→ **Tasks**:
(a) Update the blog post by giving the stretch from "Never again." through "that before *sighs*)" again, with "curry chicken" replaced by "ham and cheese".
(b) In the blog post, what are all the things the writer says "I likes" about?
(Beginning of Text block)
Never again.

Jul 30, 2006 21:36

A list of ten things I am Soooo never doing again. Just because I can.

1. Eating dammned curry chicken slices from co-op. Seriously.. Never EVER again.

2. Throwing/dropping a cheapy ring onto the floor.

3. Spraying my cut fingers with cleaning agent (yeah I KNOW I've said that before *sighs*)

4.Staring at the box for the game Babyz (seriously... those big eyes and over enlarged features that are just SO NOT chibi? Yeah... freaky.)

5. Trying to draw Sephiroth (I'm sorry!!!! Please dont' slice me!)

6. Trying to draw period... (omg... just.. no.)

7. Eating lunch on a day Omi decides to cook roast duck (so.. full.)

8.installng/downloading random junk onto my laptop (ok.. I probably will *sighs*)

9. Introducing new games to mom (dammit I Wanna play my PS2!!!!!)

10. Au Pair. (yeah it's good fun... but sweet Jenova I am gonna be SO glad when April comes around. Yeah I'm gonna throw a party! ALL you LJers are invited! (idea stolen by someone else *weg*) ok so half of you won't be able to come.. but consider yourselves invited anyways! I wanna celebrate big time.)

Hee I like lists! don't you? you don't? Wow... oh well.. just as well it's My LJ then isn't it? *sweet smile* and now for randomness. Why? Because I can. Because I'm at home and being at home is cool but no ones online to talk to so I'm bored. Ok ok I tell a lie.. people ARE online but I can't talk to them because yeah I don't wanna end up hurting them and the mood I'm in right now? I could. So easily. weird moods are... fun.. spacey... and kinda scary. *shrugs*

My mood ring is all yellowy greeny.. I wonder what that's supposed to mean. (Apart from the fact the house isn't over hot that is!) Well it's pretty anyway. I likes prettiness.

I likes food, I likes friends, I likes pictures, I likes hmm.. oh! I likes my laptop!

I is no liking the BFG because it's freaky... *snickers* ok I do really.. but seriously, that's a kiddies programme??????????? *shakes head*

I no like missing my Kel! I hope you got a good early night sweetie! Hopefully see you online tomorrow or Tuesday!

I likes goverment worktrain because when I get back to England it's gonna help me find a new job, although I Might end up going back to the chippy (please Jenova don't let me put all that weight back on again! ok thankies!)

yeah... bored... but not able to talk to people. What a weird combination. well... I can't sing right now... it's nearly 10pm and next door has kiddies. Even if mom's b/f doesn't like next door and has christened the woman "The one who can't keep her legs shut" nope. Idon't know properly and I don't think I Want to.. she only has one kid! (I think)

It's kinda weird being home for a holiday. Everything keeps changing. I STILL dont' recall giving them permission to do that. sheesh! You'd think they'd have some consideration for people not at home wouldn't you???

I guess I wont' be deleting Sephiroth_lost's journal.. it's got too many memories that I wanna keep that I can't just save.. I can't go through it. Too hard *shrugs* but I won't be using it anymore either. That name has lost what it meant to me now.

Sephiroth Innocence Lost

Sephiroth innocence betrayed.

I was blind. I can see.

I still am blind though.

Yeah ok ok.. everyone keeps telling me this new name is "emo" or "goth" but seriously? I ASKED for help... I got one daft suggestion which no way was I gonna use, along the lines of Sephiroth being a certain someones bitch.. *laughs* it made me grin and laugh, but I couldnt' use it. And that was it.
(End of Text block)
(Beginning of Extracted data)
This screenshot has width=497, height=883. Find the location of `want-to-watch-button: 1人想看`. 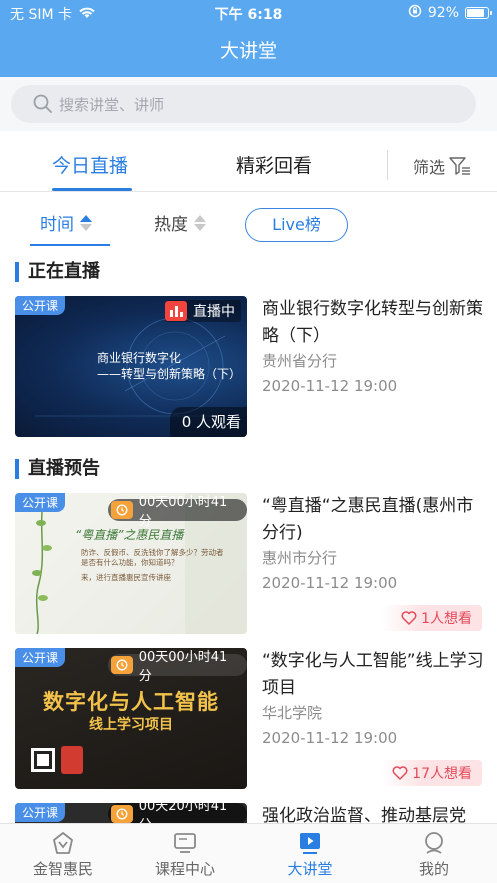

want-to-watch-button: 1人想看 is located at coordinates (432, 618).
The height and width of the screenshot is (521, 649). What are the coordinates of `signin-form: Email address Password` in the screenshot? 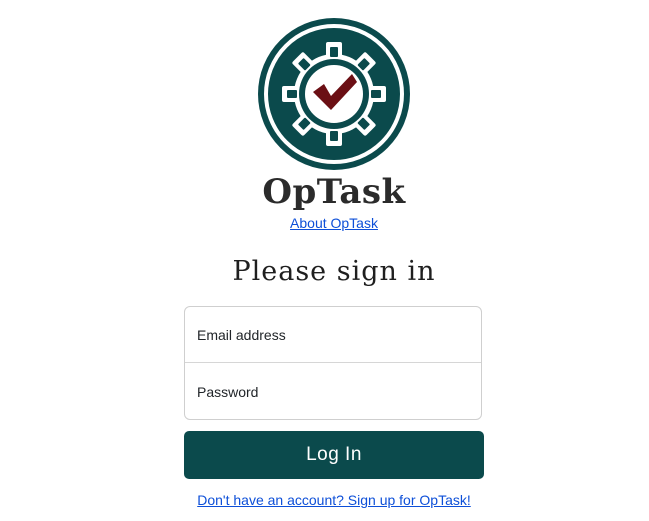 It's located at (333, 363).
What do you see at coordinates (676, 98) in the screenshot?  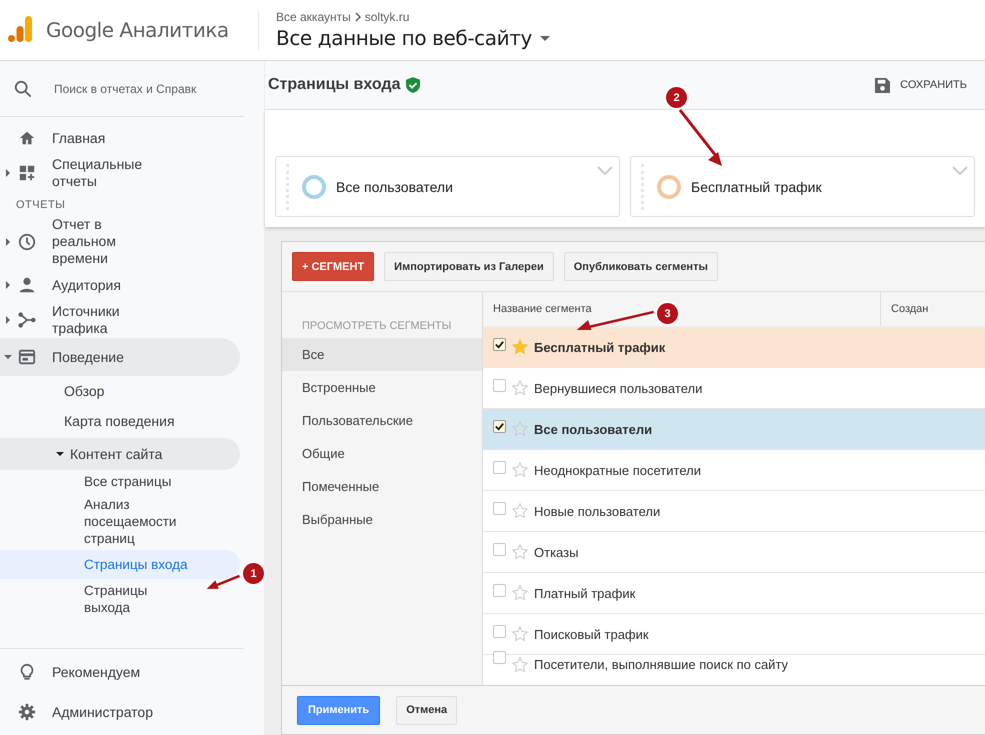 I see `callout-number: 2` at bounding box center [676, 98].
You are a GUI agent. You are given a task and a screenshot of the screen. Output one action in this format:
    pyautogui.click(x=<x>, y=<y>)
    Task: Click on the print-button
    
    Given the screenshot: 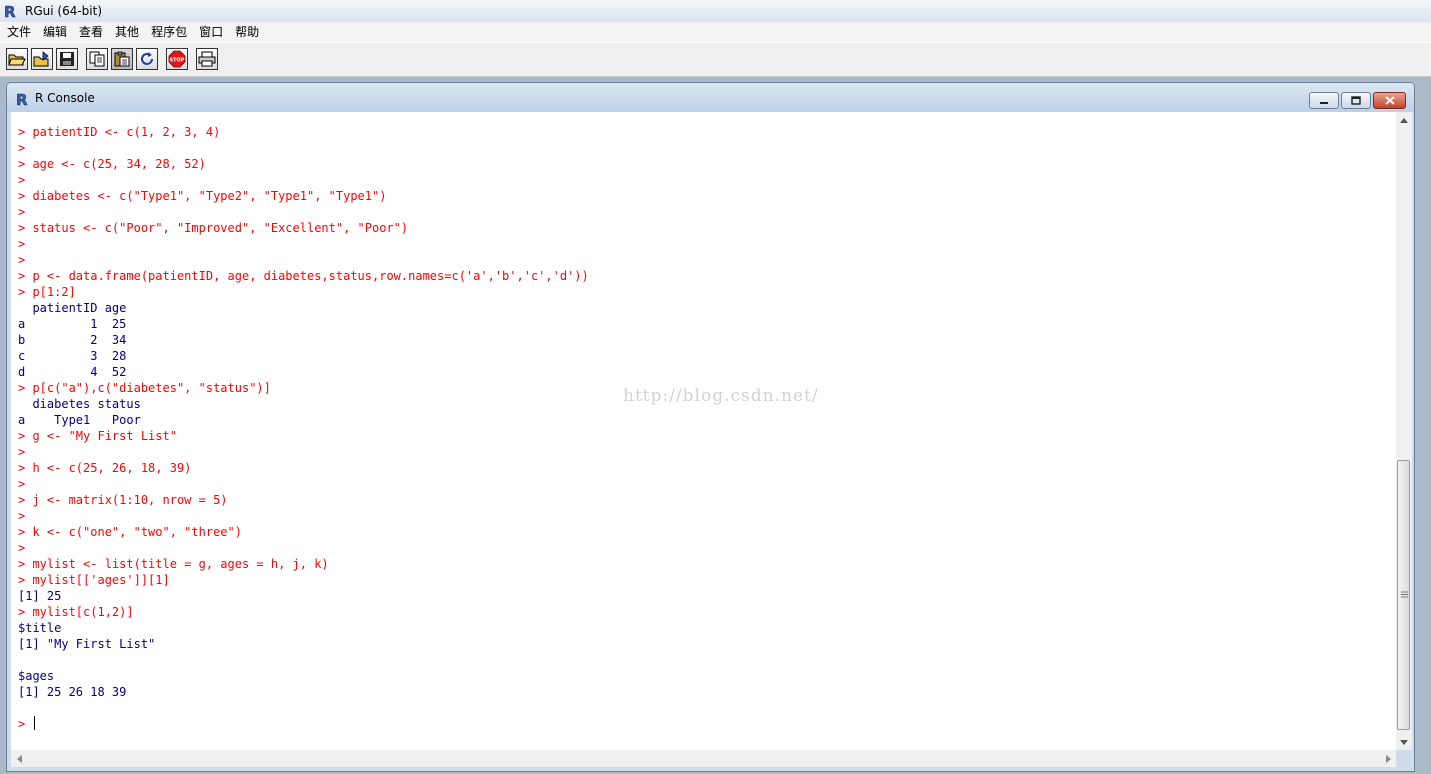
(End of Extracted data)
(Beginning of Extracted data)
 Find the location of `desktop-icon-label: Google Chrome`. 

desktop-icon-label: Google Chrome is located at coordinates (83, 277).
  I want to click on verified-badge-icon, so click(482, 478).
(End of Extracted data)
(Beginning of Extracted data)
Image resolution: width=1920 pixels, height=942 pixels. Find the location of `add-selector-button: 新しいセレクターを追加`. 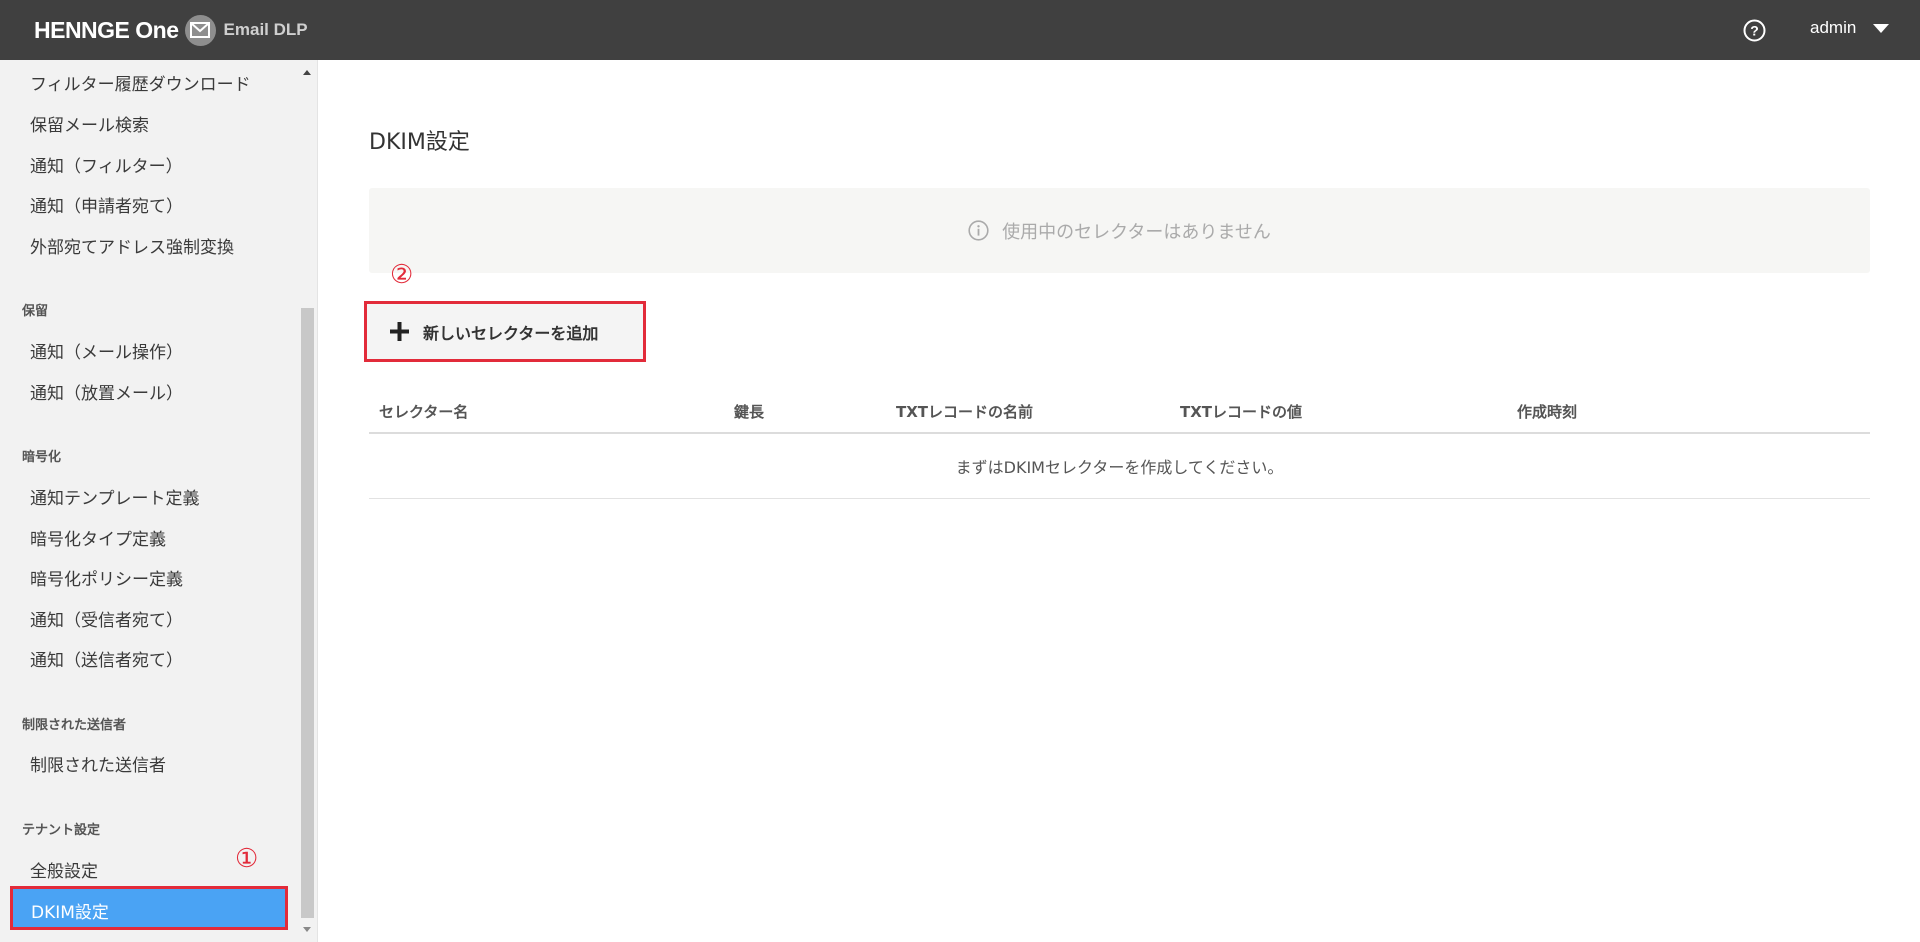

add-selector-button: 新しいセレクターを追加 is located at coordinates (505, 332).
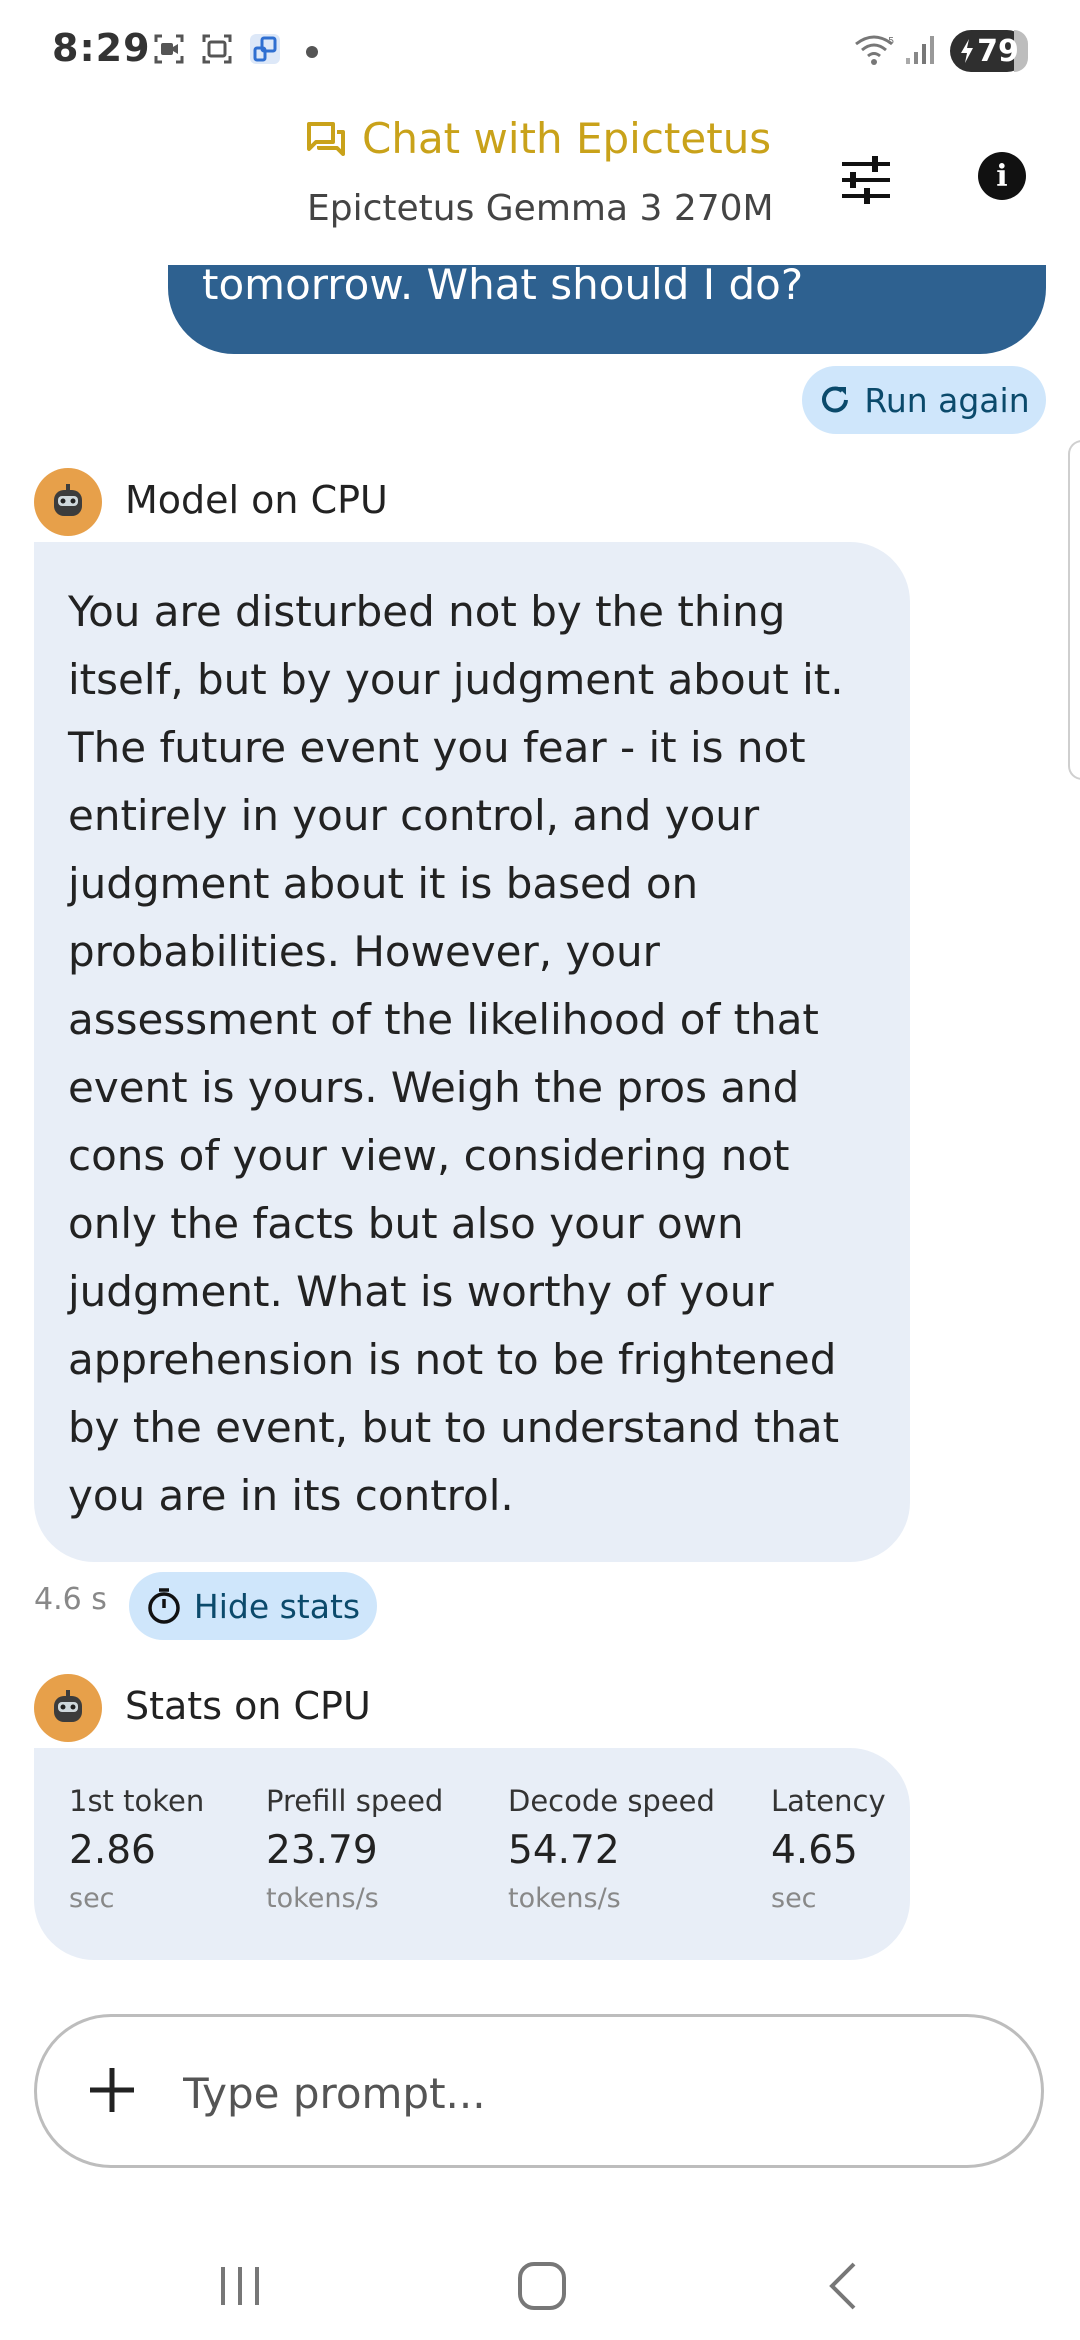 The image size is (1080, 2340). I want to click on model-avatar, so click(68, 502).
(End of Extracted data)
→ **Task solutions**:
(a)
Never again.

Jul 30, 2006 21:36

A list of ten things I am Soooo never doing again. Just because I can.

1. Eating dammned ham and cheese slices from co-op. Seriously.. Never EVER again.

2. Throwing/dropping a cheapy ring onto the floor.

3. Spraying my cut fingers with cleaning agent (yeah I KNOW I've said that before *sighs*)

(b)
- prettiness
- food
- friends
- pictures
- my laptop
- goverment worktrain